__Exercise details__. Go through the records and give each one again exactly.

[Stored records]
※
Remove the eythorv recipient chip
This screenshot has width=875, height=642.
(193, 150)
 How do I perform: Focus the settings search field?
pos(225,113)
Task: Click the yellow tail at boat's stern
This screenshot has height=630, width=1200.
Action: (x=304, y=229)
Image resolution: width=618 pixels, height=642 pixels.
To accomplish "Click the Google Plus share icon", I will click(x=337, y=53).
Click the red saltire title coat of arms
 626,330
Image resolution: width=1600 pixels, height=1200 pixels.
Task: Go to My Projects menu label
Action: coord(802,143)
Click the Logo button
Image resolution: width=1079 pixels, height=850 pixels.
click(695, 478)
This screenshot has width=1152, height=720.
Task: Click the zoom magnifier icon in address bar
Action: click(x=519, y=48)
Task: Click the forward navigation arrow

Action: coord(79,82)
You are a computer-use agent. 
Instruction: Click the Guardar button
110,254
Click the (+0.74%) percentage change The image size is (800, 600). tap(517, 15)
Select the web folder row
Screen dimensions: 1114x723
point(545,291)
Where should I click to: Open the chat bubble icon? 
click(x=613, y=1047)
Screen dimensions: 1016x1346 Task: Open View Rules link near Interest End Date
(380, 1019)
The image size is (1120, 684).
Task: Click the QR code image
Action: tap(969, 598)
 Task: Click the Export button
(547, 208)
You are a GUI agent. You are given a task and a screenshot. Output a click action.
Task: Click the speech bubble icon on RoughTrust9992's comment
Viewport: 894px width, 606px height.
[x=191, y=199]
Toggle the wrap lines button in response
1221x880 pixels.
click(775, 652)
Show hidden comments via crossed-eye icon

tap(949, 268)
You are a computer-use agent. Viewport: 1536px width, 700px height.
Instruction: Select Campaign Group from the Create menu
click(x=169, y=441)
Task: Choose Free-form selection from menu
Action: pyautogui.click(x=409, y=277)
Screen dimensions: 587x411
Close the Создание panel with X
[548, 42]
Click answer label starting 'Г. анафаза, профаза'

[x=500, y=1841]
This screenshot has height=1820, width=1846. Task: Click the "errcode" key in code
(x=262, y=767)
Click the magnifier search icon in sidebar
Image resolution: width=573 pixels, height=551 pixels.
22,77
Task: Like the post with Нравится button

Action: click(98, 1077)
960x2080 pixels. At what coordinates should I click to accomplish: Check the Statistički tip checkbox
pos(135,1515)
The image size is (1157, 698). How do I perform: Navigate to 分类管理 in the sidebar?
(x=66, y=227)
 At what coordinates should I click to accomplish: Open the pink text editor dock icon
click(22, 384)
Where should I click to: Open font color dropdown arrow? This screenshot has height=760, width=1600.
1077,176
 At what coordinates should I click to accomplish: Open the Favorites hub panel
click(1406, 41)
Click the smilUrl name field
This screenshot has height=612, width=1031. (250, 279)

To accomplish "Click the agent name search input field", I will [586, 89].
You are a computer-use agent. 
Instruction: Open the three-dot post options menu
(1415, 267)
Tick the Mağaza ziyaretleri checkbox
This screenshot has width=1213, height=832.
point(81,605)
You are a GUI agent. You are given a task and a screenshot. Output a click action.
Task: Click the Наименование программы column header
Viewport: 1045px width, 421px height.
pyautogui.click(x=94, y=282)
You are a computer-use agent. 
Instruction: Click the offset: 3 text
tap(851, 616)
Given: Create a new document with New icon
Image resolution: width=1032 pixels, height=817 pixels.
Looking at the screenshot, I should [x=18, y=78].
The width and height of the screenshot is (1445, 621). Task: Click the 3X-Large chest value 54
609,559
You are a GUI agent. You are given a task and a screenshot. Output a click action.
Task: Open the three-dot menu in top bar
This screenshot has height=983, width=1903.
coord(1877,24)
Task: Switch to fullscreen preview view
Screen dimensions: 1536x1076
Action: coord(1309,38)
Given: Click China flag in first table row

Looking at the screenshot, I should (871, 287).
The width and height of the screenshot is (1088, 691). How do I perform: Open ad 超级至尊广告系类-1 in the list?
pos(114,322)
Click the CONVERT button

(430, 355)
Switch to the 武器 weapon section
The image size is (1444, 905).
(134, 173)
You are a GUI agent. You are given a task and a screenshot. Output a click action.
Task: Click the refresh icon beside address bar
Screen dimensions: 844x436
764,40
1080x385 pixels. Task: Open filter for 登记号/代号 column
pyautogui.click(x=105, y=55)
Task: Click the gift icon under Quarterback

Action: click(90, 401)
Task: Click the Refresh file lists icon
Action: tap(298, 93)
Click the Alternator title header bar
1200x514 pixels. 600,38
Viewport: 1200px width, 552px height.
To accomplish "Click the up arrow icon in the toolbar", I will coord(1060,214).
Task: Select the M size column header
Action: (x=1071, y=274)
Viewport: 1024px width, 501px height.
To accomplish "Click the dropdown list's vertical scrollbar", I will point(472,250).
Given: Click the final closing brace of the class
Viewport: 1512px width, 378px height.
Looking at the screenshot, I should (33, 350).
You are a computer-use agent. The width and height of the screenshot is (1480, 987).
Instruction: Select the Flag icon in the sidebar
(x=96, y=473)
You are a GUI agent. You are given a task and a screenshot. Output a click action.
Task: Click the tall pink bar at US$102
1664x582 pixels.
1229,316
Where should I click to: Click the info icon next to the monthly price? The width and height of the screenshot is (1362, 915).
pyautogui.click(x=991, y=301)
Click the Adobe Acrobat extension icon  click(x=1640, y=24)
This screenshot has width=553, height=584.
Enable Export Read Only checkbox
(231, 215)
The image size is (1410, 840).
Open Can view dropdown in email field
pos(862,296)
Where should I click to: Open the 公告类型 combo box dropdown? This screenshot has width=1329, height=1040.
※
__Reply to the exercise__.
Remove the eythorv recipient chip
This screenshot has width=875, height=642.
(193, 150)
 How do I perform: Focus the settings search field?
pos(225,113)
Task: Click the yellow tail at boat's stern
This screenshot has height=630, width=1200.
Action: (x=304, y=229)
Image resolution: width=618 pixels, height=642 pixels.
To accomplish "Click the Google Plus share icon", I will click(x=337, y=53).
Click the red saltire title coat of arms
 626,330
Image resolution: width=1600 pixels, height=1200 pixels.
Task: Go to My Projects menu label
Action: coord(802,143)
Click the Logo button
Image resolution: width=1079 pixels, height=850 pixels.
click(695, 478)
This screenshot has width=1152, height=720.
Task: Click the zoom magnifier icon in address bar
Action: click(x=519, y=48)
Task: Click the forward navigation arrow

Action: coord(79,82)
You are a computer-use agent. 
Instruction: Click the Guardar button
110,254
Click the (+0.74%) percentage change The image size is (800, 600). tap(517, 15)
Select the web folder row
Screen dimensions: 1114x723
point(545,291)
Where should I click to: Open the chat bubble icon? 
click(x=613, y=1047)
Screen dimensions: 1016x1346 Task: Open View Rules link near Interest End Date
(380, 1019)
The image size is (1120, 684).
Task: Click the QR code image
Action: tap(969, 598)
 Task: Click the Export button
(547, 208)
You are a GUI agent. You are given a task and a screenshot. Output a click action.
Task: Click the speech bubble icon on RoughTrust9992's comment
Viewport: 894px width, 606px height.
[x=191, y=199]
Toggle the wrap lines button in response
1221x880 pixels.
click(775, 652)
Show hidden comments via crossed-eye icon

tap(949, 268)
You are a computer-use agent. Viewport: 1536px width, 700px height.
Instruction: Select Campaign Group from the Create menu
click(x=169, y=441)
Task: Choose Free-form selection from menu
Action: pyautogui.click(x=409, y=277)
Screen dimensions: 587x411
Close the Создание panel with X
[548, 42]
Click answer label starting 'Г. анафаза, профаза'

[x=500, y=1841]
This screenshot has height=1820, width=1846. Task: Click the "errcode" key in code
(x=262, y=767)
Click the magnifier search icon in sidebar
Image resolution: width=573 pixels, height=551 pixels.
22,77
Task: Like the post with Нравится button

Action: click(98, 1077)
960x2080 pixels. At what coordinates should I click to accomplish: Check the Statistički tip checkbox
pos(135,1515)
The image size is (1157, 698). How do I perform: Navigate to 分类管理 in the sidebar?
(x=66, y=227)
 At what coordinates should I click to accomplish: Open the pink text editor dock icon
click(22, 384)
Where should I click to: Open font color dropdown arrow? This screenshot has height=760, width=1600.
1077,176
 At what coordinates should I click to accomplish: Open the Favorites hub panel
click(1406, 41)
Click the smilUrl name field
This screenshot has height=612, width=1031. (250, 279)

To accomplish "Click the agent name search input field", I will [586, 89].
You are a computer-use agent. 
Instruction: Open the three-dot post options menu
(1415, 267)
Tick the Mağaza ziyaretleri checkbox
This screenshot has width=1213, height=832.
point(81,605)
You are a GUI agent. You are given a task and a screenshot. Output a click action.
Task: Click the Наименование программы column header
Viewport: 1045px width, 421px height.
pyautogui.click(x=94, y=282)
You are a computer-use agent. 
Instruction: Click the offset: 3 text
tap(851, 616)
Given: Create a new document with New icon
Image resolution: width=1032 pixels, height=817 pixels.
Looking at the screenshot, I should [x=18, y=78].
The width and height of the screenshot is (1445, 621). Task: Click the 3X-Large chest value 54
609,559
You are a GUI agent. You are given a task and a screenshot. Output a click action.
Task: Open the three-dot menu in top bar
This screenshot has height=983, width=1903.
coord(1877,24)
Task: Switch to fullscreen preview view
Screen dimensions: 1536x1076
Action: coord(1309,38)
Given: Click China flag in first table row

Looking at the screenshot, I should (871, 287).
The width and height of the screenshot is (1088, 691). How do I perform: Open ad 超级至尊广告系类-1 in the list?
pos(114,322)
Click the CONVERT button

(430, 355)
Switch to the 武器 weapon section
The image size is (1444, 905).
(134, 173)
You are a GUI agent. You are given a task and a screenshot. Output a click action.
Task: Click the refresh icon beside address bar
Screen dimensions: 844x436
764,40
1080x385 pixels. Task: Open filter for 登记号/代号 column
pyautogui.click(x=105, y=55)
Task: Click the gift icon under Quarterback

Action: click(90, 401)
Task: Click the Refresh file lists icon
Action: tap(298, 93)
Click the Alternator title header bar
1200x514 pixels. 600,38
Viewport: 1200px width, 552px height.
To accomplish "Click the up arrow icon in the toolbar", I will coord(1060,214).
Task: Select the M size column header
Action: (x=1071, y=274)
Viewport: 1024px width, 501px height.
To accomplish "Click the dropdown list's vertical scrollbar", I will point(472,250).
Given: Click the final closing brace of the class
Viewport: 1512px width, 378px height.
Looking at the screenshot, I should (33, 350).
You are a computer-use agent. The width and height of the screenshot is (1480, 987).
Instruction: Select the Flag icon in the sidebar
(x=96, y=473)
You are a GUI agent. You are given a task and a screenshot. Output a click action.
Task: Click the tall pink bar at US$102
1664x582 pixels.
1229,316
Where should I click to: Click the info icon next to the monthly price? The width and height of the screenshot is (1362, 915).
pyautogui.click(x=991, y=301)
Click the Adobe Acrobat extension icon  click(x=1640, y=24)
This screenshot has width=553, height=584.
Enable Export Read Only checkbox
(231, 215)
The image size is (1410, 840).
Open Can view dropdown in email field
pos(862,296)
Where should I click to: Open the 公告类型 combo box dropdown? This screenshot has width=1329, height=1040.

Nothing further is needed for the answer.